Work instructions: Only the lines below between the ones containing "OPTION 1 (761, 169)" and "Training courses (721, 89)", inclusive, are to be reproduced, each exactly as it stands.

Data extract:
=== Begin Enclosure ===

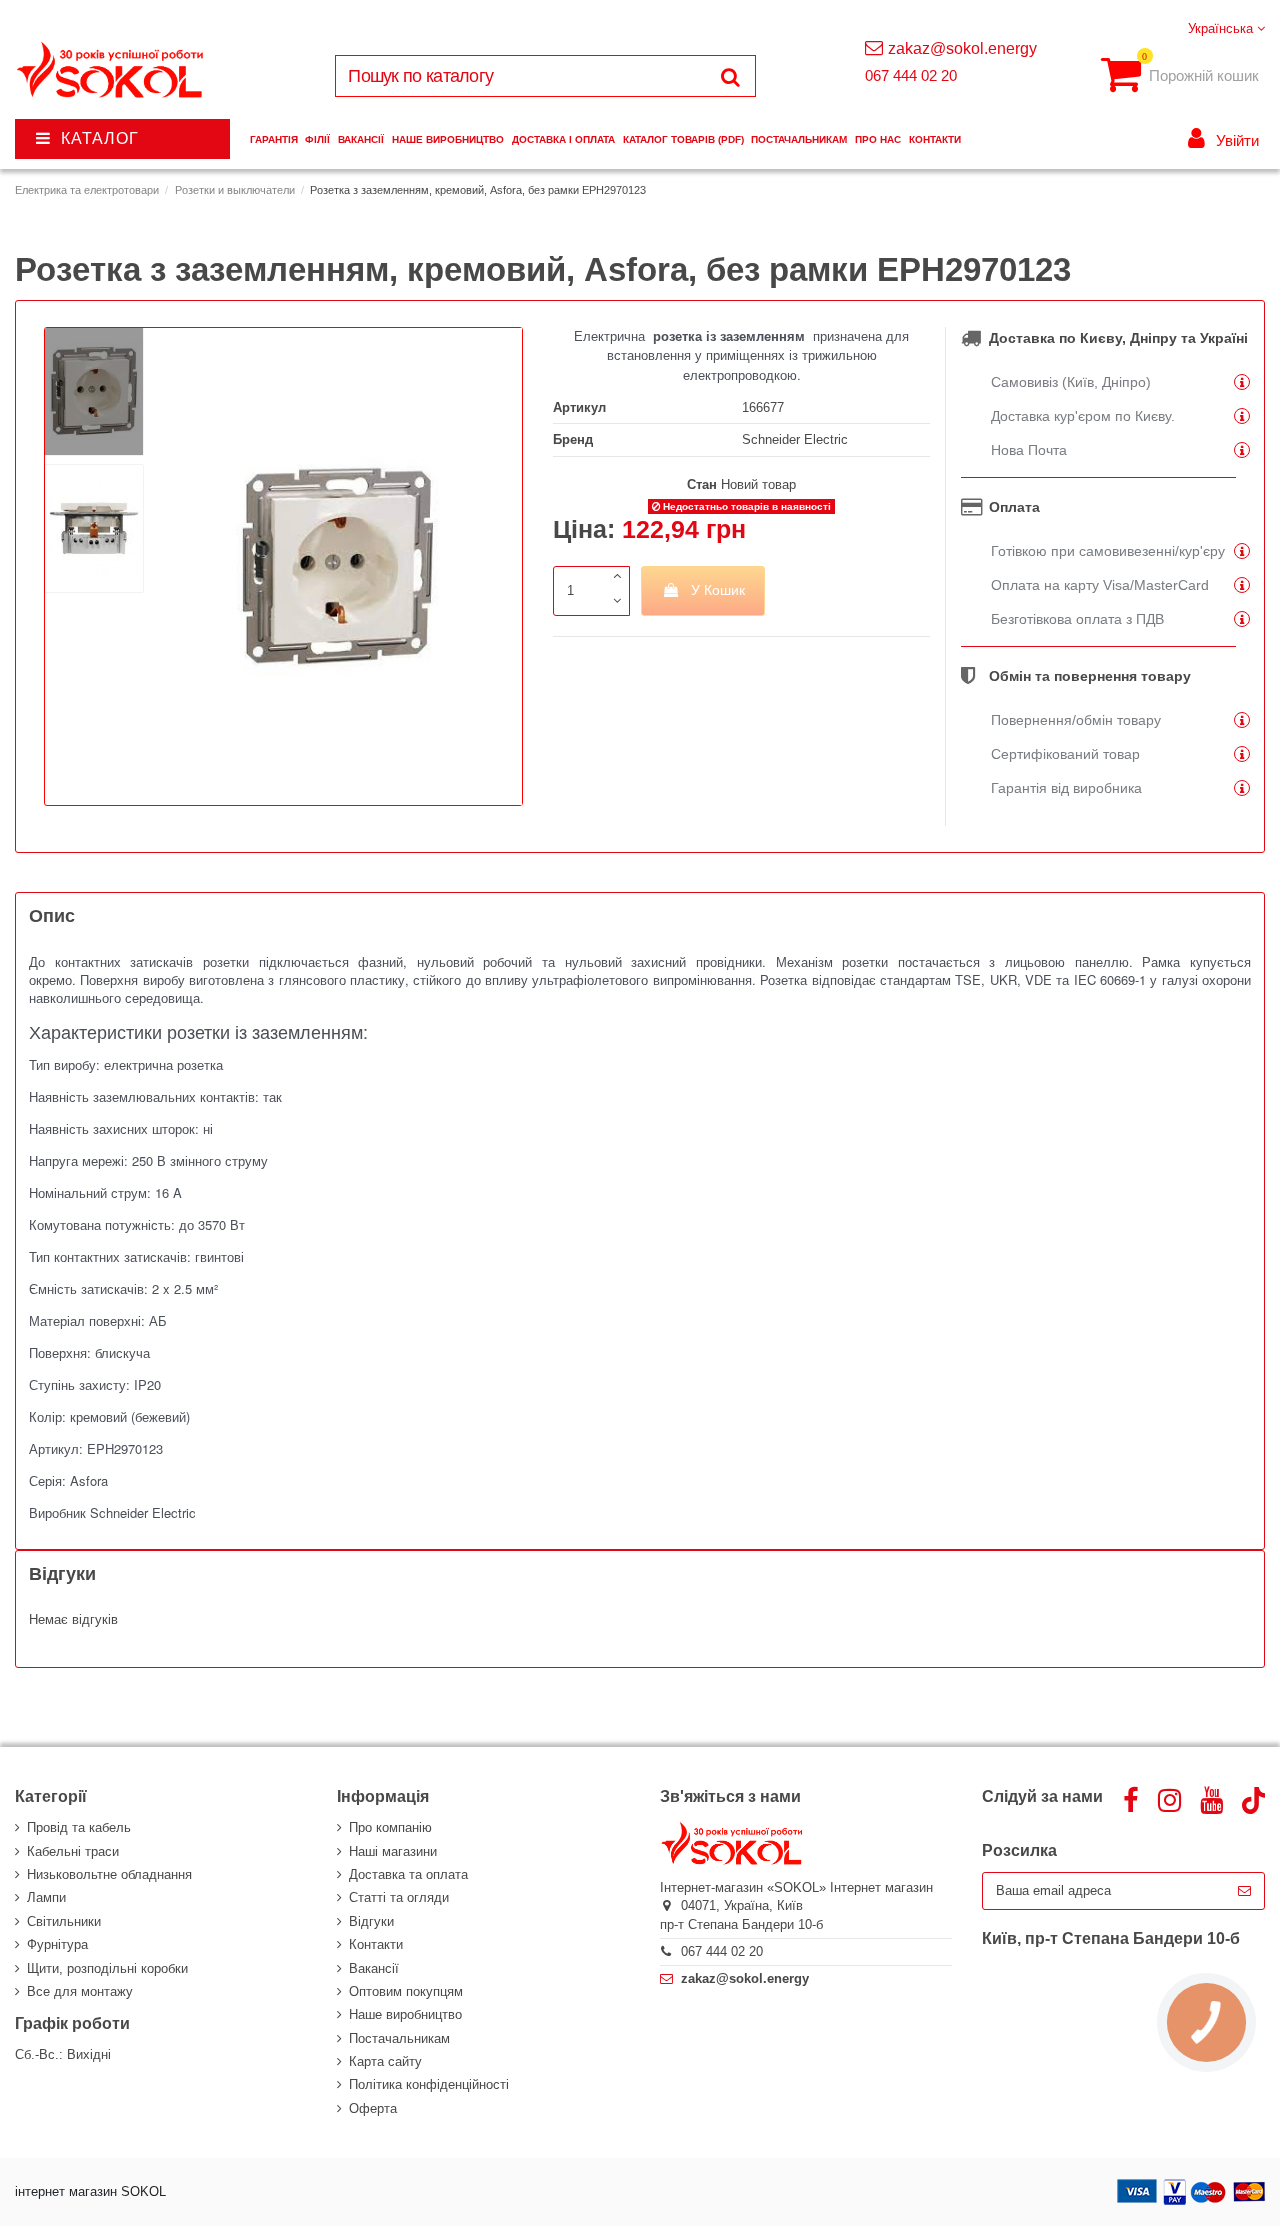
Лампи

=== End Enclosure ===
=== Begin Enclosure ===

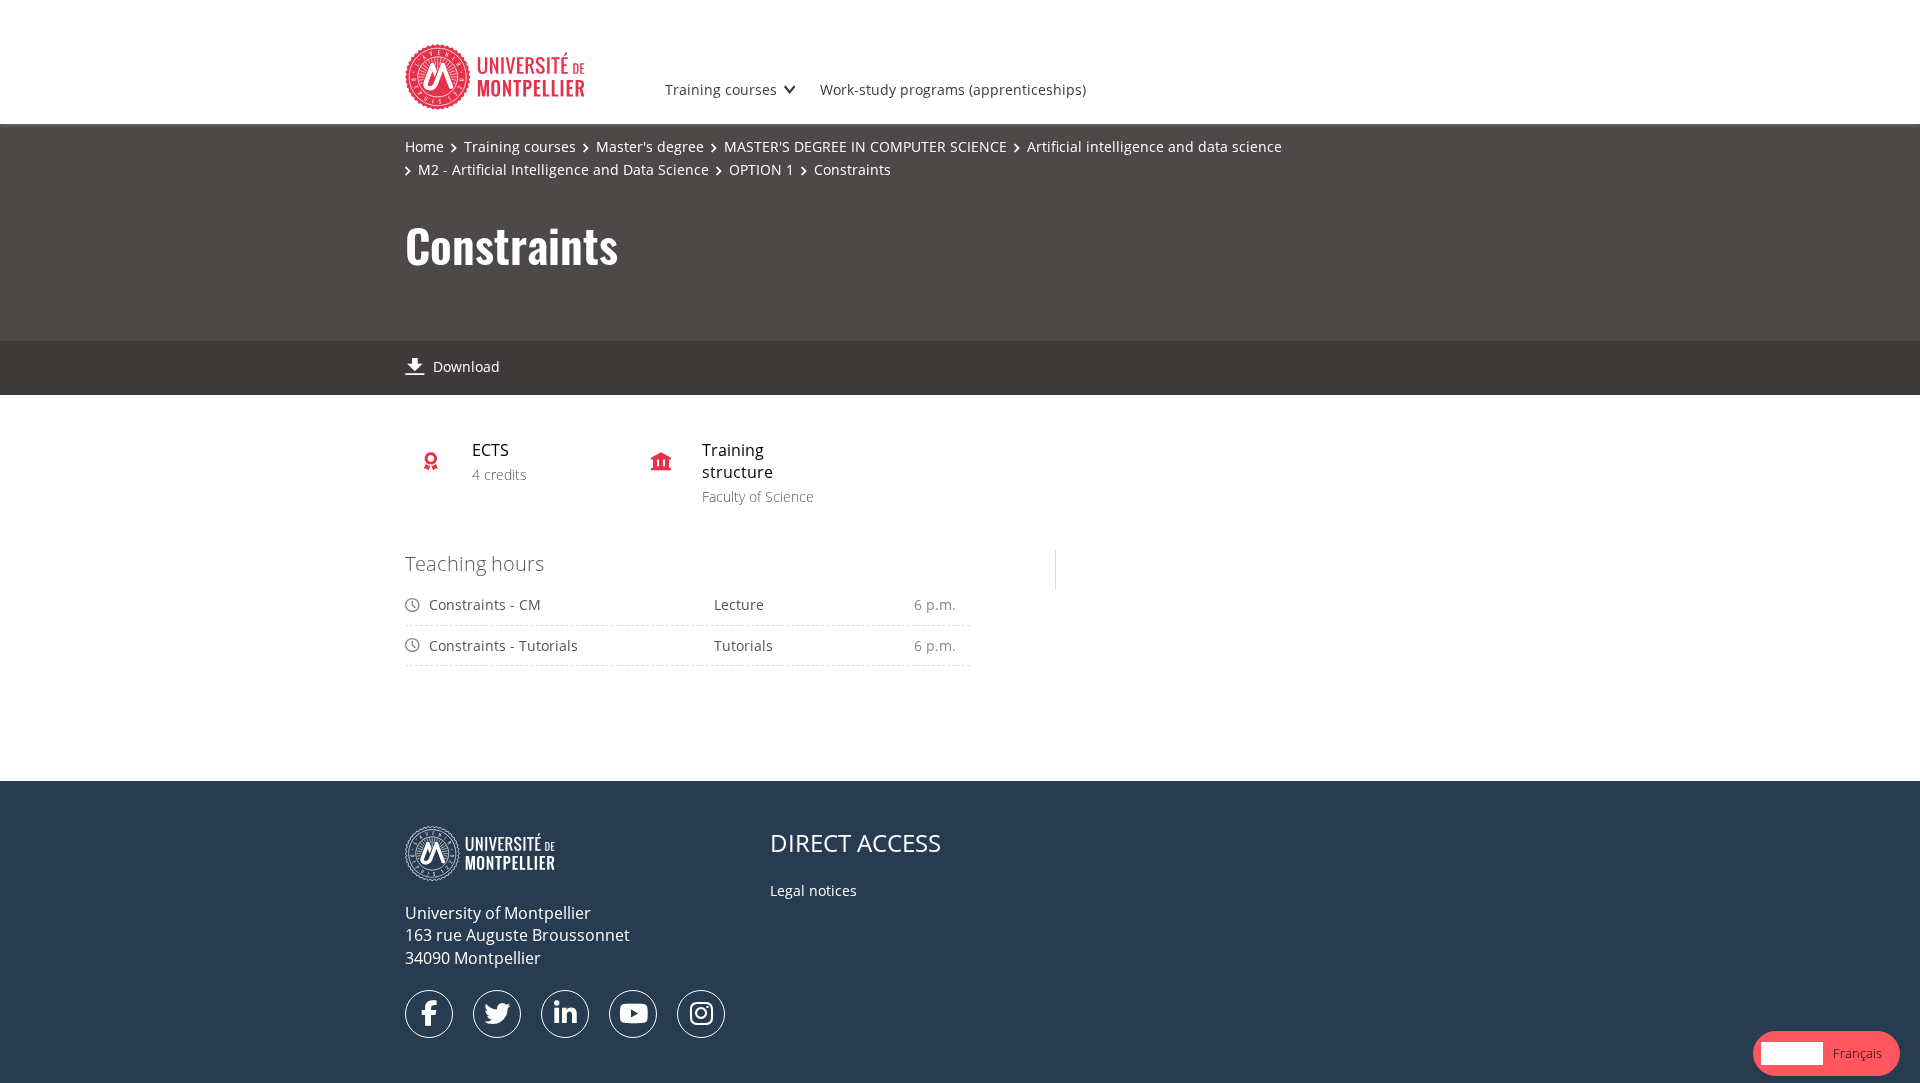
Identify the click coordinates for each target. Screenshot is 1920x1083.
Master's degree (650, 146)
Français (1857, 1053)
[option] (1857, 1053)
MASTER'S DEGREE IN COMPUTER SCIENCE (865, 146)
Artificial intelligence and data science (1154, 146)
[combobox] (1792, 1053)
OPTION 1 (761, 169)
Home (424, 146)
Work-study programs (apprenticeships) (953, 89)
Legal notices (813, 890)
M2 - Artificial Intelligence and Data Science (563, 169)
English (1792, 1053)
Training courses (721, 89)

=== End Enclosure ===
=== Begin Enclosure ===

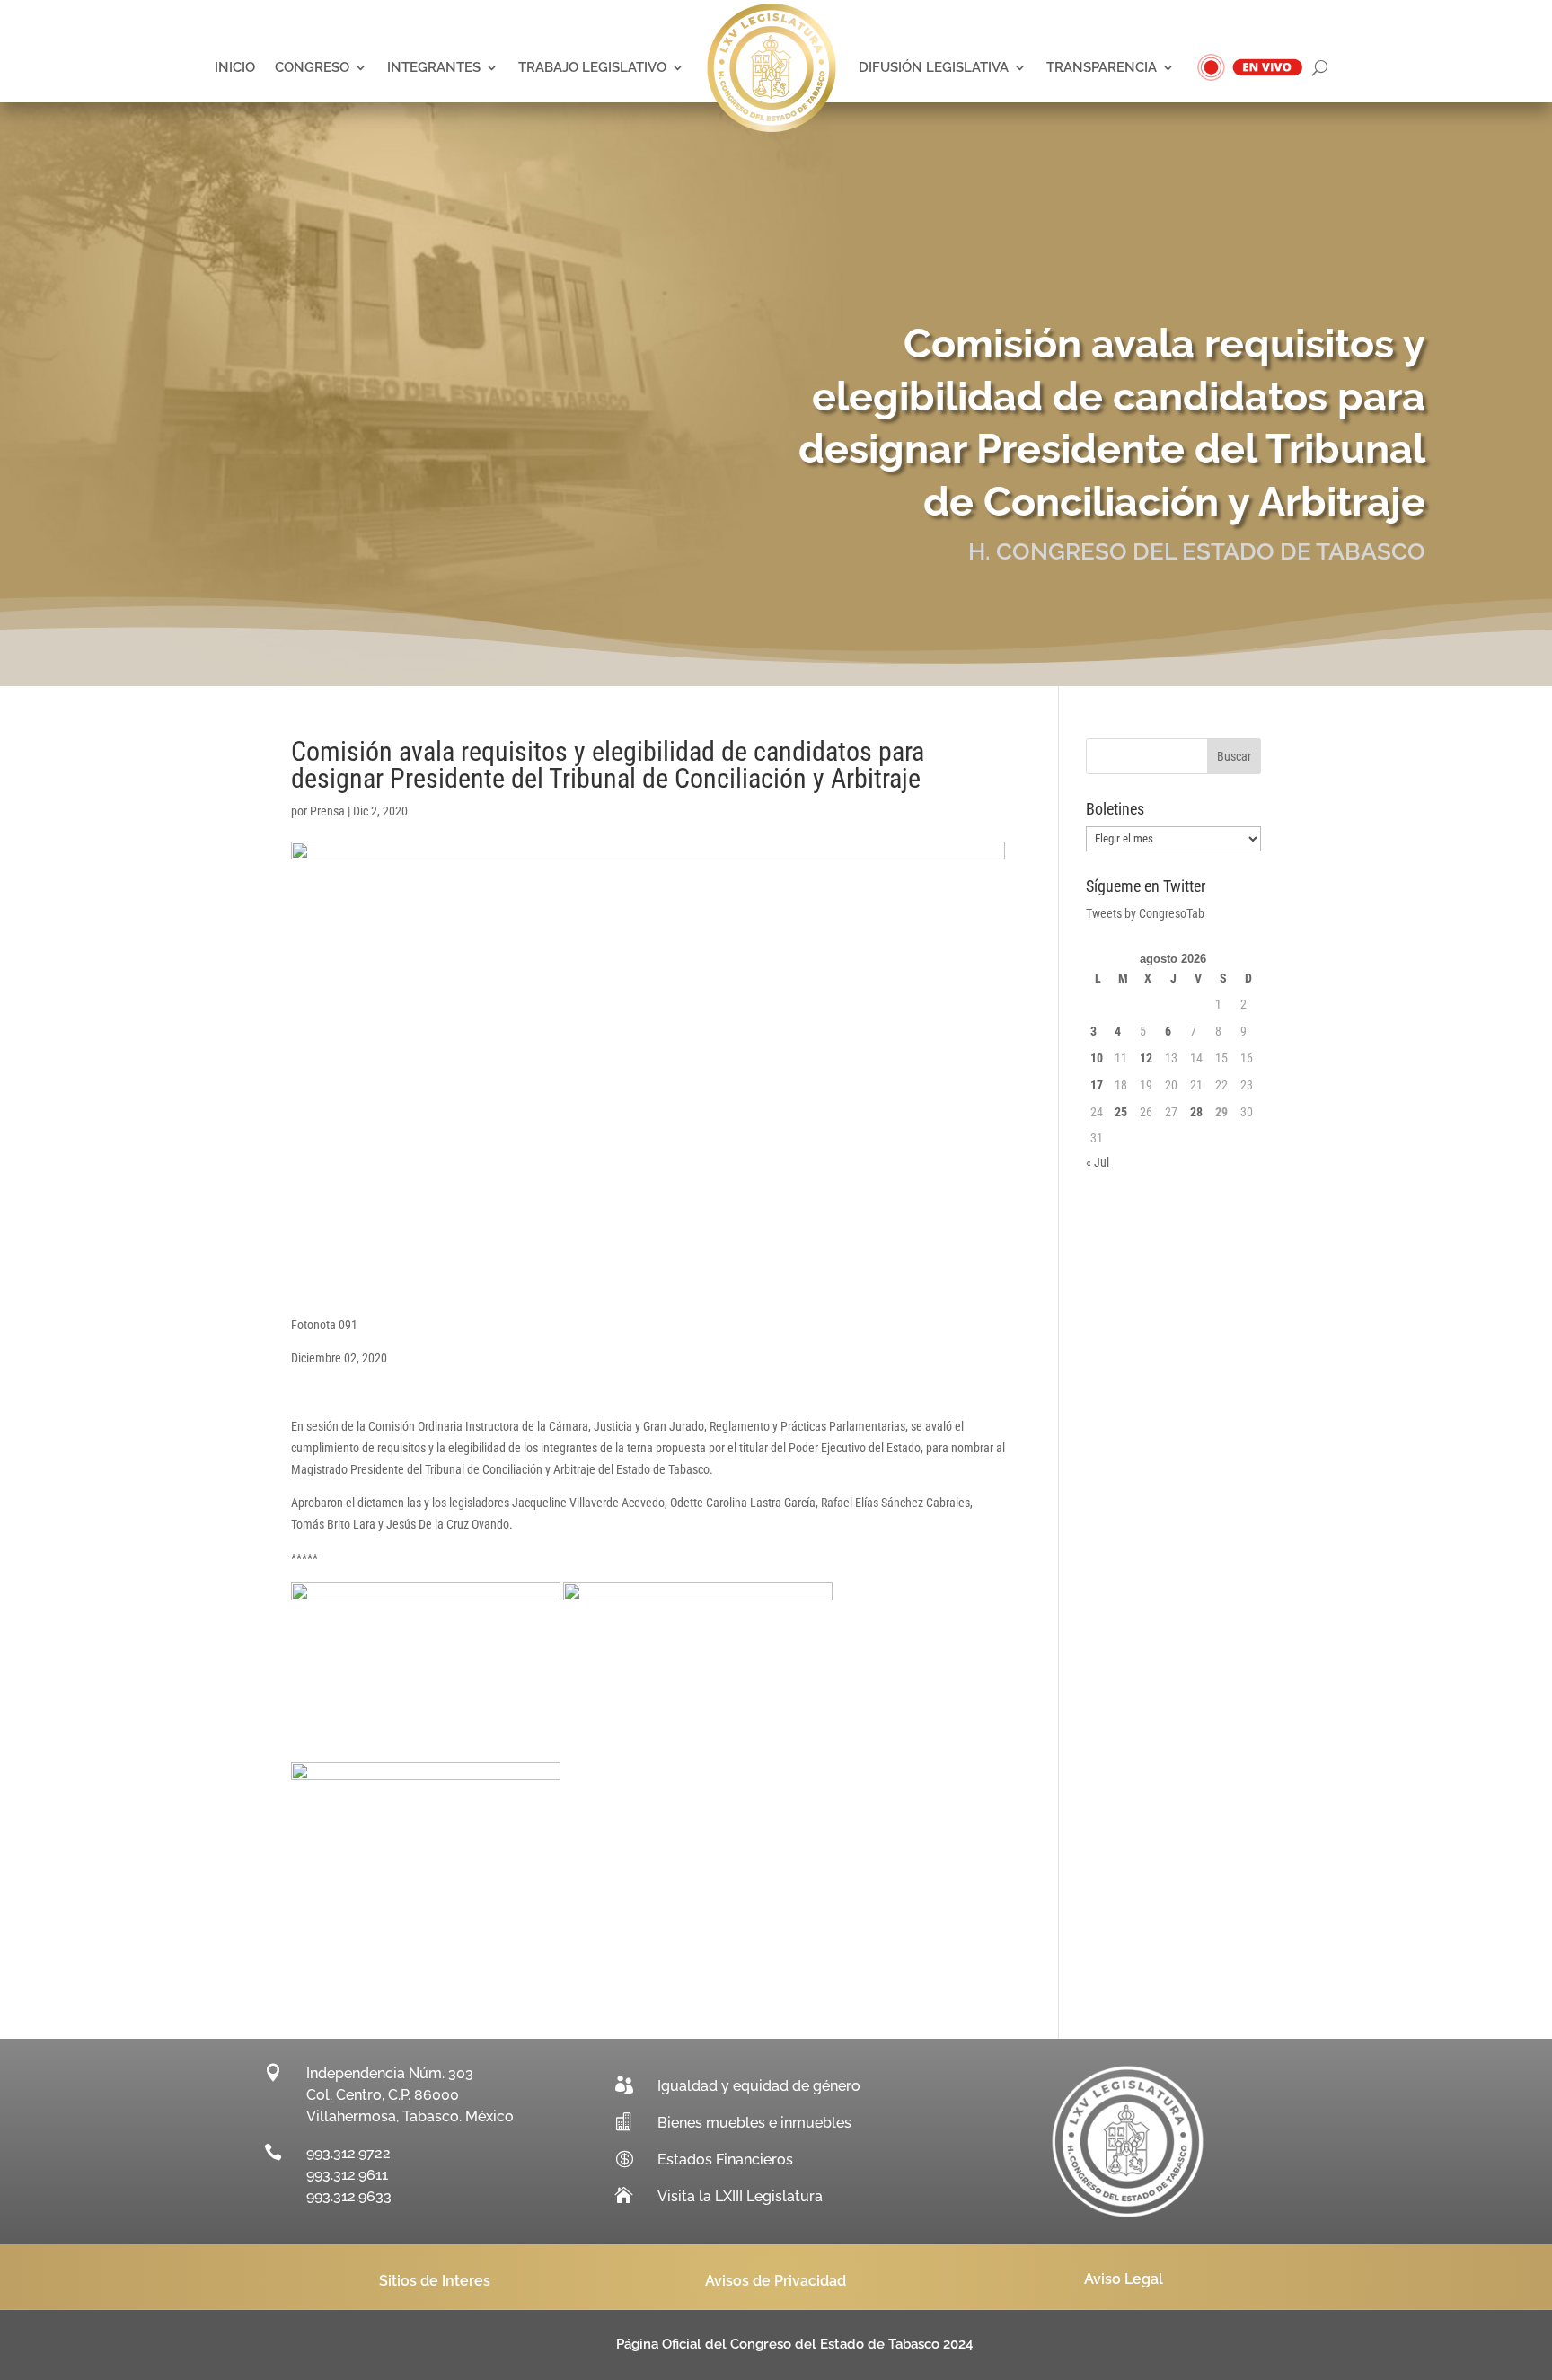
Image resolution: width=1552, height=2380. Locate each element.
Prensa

=== End Enclosure ===

Result for this exercise:
OPTION 1 (761, 169)
Home (424, 146)
Work-study programs (apprenticeships) (953, 89)
Legal notices (813, 890)
M2 - Artificial Intelligence and Data Science (563, 169)
English (1792, 1053)
Training courses (721, 89)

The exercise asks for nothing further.